Behavioral and Social Health Scientists conduct research at the individual, family, organization, community, and population levels. The signatures of Behavioral and Social Sciences health training at Brown University include health behavior interventions development and evaluation; exposure to basic research elucidating causal pathways between determinants, behavior, and health outcomes; collaboration across disciplines; and collaboration between researchers and communities.
Students have the opportunity to be mentored by faculty conducting research in content areas, including the addictions (smoking, alcohol and other drug use), exercise, nutrition and weight control, HIV/AIDS, and cancer; and with methodological foci in treatment outcome research, longitudinal data analysis, mechanisms of behavior change, community–based participatory research, screening and brief interventions, health disparities and culturally tailored interventions, pharmacotherapies, and multiple co–occurring health risk behaviors. Students benefit from a high faculty–to–student ratio, and opportunities to gain experience in writing for publication.
The School of Public Health is home to several world-class research centers, such as the Center for Alcohol and Addiction Studies, Center for Health Promotion and Health Equity, Centers for Behavioral and Preventive Medicine, the International Health Institute, Mindfulness Center, and the Brown University AIDS Program. Our faculty members also collaborate with researchers at Brown's Population Studies and Training Center, Institute for Brain Sciences, Providence/Boston Center for AIDS Research, Center for the Study of Race and Ethnicity in America, as well as the Rhode Island Department of Health. These centers and institutes offer doctoral students a rich learning environment in which to explore topics of interest.
The most competitive applicants will have an earned master's degree in public health or in a behavioral or social science field (e.g., psychology, sociology, anthropology, education, communication).

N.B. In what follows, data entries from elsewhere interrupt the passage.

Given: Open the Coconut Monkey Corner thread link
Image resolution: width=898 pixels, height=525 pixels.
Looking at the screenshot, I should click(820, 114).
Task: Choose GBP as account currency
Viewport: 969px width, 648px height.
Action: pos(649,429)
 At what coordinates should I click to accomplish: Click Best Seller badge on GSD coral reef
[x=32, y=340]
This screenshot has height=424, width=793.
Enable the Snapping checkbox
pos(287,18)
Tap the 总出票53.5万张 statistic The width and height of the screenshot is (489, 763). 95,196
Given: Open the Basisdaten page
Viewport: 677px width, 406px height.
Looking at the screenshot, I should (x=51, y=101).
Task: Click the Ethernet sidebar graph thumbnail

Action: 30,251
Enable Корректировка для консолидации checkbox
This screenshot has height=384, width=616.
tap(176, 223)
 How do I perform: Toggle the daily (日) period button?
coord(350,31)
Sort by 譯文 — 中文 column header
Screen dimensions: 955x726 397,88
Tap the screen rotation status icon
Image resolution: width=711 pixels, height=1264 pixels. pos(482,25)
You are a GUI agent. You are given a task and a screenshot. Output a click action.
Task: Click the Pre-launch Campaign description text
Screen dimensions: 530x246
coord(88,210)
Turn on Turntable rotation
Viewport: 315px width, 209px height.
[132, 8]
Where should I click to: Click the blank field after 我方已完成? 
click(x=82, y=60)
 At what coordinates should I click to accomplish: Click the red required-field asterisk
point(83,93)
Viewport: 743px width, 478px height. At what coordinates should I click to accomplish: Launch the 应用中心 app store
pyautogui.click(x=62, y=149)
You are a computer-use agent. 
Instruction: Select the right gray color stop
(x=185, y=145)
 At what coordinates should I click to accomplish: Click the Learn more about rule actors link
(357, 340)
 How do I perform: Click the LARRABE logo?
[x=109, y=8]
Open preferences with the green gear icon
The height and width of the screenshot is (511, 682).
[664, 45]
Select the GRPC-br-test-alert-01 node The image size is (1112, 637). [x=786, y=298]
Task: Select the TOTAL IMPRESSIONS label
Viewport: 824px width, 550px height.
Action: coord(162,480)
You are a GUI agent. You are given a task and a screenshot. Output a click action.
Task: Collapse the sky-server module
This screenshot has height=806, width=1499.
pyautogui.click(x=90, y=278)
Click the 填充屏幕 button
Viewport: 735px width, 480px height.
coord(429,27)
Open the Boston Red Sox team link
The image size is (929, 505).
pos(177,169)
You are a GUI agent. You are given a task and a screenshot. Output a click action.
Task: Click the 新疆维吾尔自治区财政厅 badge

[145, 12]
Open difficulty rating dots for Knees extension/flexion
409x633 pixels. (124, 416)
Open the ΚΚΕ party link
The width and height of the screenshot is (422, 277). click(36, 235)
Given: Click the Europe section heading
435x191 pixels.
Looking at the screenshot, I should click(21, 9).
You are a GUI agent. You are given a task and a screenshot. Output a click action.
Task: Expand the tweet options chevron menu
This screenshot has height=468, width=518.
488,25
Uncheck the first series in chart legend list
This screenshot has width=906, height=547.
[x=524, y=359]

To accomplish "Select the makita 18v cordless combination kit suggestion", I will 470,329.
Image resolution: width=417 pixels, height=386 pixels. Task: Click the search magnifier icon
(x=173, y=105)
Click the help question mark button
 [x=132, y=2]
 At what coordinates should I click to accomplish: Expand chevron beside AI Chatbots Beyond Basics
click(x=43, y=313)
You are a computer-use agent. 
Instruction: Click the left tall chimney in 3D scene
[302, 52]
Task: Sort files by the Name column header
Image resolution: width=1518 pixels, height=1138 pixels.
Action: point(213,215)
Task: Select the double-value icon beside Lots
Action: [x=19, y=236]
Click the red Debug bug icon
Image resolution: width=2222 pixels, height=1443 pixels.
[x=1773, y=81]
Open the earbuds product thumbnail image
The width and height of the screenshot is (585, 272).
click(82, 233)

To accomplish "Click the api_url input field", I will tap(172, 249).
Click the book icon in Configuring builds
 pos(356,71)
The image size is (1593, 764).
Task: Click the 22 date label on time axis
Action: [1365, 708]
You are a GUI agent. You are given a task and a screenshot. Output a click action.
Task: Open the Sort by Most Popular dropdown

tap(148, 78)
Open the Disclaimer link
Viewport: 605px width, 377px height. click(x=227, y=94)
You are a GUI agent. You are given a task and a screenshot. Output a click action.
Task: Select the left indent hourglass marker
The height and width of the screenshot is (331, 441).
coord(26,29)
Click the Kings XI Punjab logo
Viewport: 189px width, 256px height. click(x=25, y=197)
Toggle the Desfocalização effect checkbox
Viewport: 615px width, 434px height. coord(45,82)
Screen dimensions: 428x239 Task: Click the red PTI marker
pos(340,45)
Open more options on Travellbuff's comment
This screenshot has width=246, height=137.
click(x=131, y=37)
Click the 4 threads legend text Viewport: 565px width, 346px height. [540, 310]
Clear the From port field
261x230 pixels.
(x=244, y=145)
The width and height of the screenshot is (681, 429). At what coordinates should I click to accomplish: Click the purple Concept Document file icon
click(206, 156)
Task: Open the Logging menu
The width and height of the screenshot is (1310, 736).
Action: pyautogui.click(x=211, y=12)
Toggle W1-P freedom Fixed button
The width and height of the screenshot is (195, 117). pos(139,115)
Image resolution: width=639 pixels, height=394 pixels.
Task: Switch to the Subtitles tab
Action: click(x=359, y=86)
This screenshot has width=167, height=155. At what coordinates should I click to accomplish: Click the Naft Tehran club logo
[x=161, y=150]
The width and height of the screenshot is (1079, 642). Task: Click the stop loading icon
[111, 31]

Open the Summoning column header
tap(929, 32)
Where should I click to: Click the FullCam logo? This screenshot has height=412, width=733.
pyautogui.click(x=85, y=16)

To be prepared to complete the doctoral degree requirements, applicants should have taken quantitative courses, such as undergraduate or graduate level calculus, statistics or probability coursework; and demonstrate research experience relevant to public health. A key element in evaluating applications is our assessment of the fit between applicant intellectual and research interests and those of one or more of the faculty. Students should identify potential faculty mentors in their application; advance correspondence with potential faculty mentors is highly recommended to establish fit. See a list of our faculty members open to taking students.
Applicants to this School of Public Health program should apply through SOPHAS, a centralized application service for accredited schools and programs in public health. The application opens each year in mid–August. Brown University School of Public Health GRE reporting code: 7765.
Application in SOPHAS, which includes:
- Letters of Recommendation (3)
- Official Transcripts
- Personal Statement
- GRE General Test Scores: Not required
- Application Fee
- Language Proficiency (TOEFL or IELTS if applicable)
- Transcript Evaluation (if applicable)
Comprehensive application requirements are detailed on the School of Public Health's admissions requirements website.
Application Deadline: December 15
The application for fall 2022 admission will open in late August.